Africa Trade Not a Priority for Trump
For all of the Trump administration’s talk of expanding United States exports and reducing the country’s trade deficit, it is not doing much in Africa, a continent where trade and investment opportunities are abundant.
According to a recent report from Freedom House, “trade and investment appears to be a second-tier priority for the Trump administration in Africa—even though last year US direct investment in the region grew to $57.5 billion, the highest level ever, according to the State Department.”
Commercial opportunities in Africa are expanding, in sectors like infrastructure, power, mobile banking, financial services, and consumer products. “But it remains to be seen whether the administration has the interest or personnel to take advantage of them,” the report said.
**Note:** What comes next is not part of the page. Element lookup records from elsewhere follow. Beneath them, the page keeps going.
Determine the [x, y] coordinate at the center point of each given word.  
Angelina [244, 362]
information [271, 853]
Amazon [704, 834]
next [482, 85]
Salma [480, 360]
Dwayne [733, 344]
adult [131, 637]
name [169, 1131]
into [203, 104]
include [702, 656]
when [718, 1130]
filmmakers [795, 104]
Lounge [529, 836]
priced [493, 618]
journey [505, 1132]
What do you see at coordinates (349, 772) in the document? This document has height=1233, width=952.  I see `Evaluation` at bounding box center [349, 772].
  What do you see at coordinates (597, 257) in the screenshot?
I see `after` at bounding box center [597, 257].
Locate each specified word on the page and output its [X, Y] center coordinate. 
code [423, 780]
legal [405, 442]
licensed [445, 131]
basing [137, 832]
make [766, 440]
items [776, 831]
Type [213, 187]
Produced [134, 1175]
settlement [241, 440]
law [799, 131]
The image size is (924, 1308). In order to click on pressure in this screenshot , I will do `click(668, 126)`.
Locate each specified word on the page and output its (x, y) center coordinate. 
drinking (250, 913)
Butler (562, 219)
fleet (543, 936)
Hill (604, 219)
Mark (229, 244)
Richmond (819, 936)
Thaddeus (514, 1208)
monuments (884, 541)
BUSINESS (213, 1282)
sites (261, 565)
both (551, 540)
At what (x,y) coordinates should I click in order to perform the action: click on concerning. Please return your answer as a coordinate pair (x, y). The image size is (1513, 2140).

Key State Department positions as well as ambassadorships to South Africa, Tanzania, and the Democratic Republic of the Congo, remain vacant.
“There are no indications that the administration plans to transition any time soon to a more reciprocal trade agreement following AGOA [the August forum in Togo on the African Growth and Opportunity Act, a US law on the books since 2000,] to support U.S. exports and investments in the face of the growing dominance throughout Africa of European and Chinese companies,” the report concluded.
On the positive side, the report claims that US Trade Representative Robert Lighthizer showed leadership at the AGOA forum and that the continuation of the Obama-era Presidential Advisory Committee on Doing Business in Africa, a Commerce Department unit, “is a positive signal.”
“Advancing democratic governance should continue to be a top priority for the Trump administration,” the report recommends, with the greatest potential for democratic progress in 2018 to be found in Zimbabwe.
Elsewhere on the continent, long-serving leaders Uganda and Burundi “are maneuvering to remain in office,” testing US “tolerance for leaders to remove term limits and rule indefinitely.” Kenya, a US ally on counterterrorism, is not making progress and democratic and economic progress, according to the report, a situation which will also test the US “foreign policy position on democratic governance.”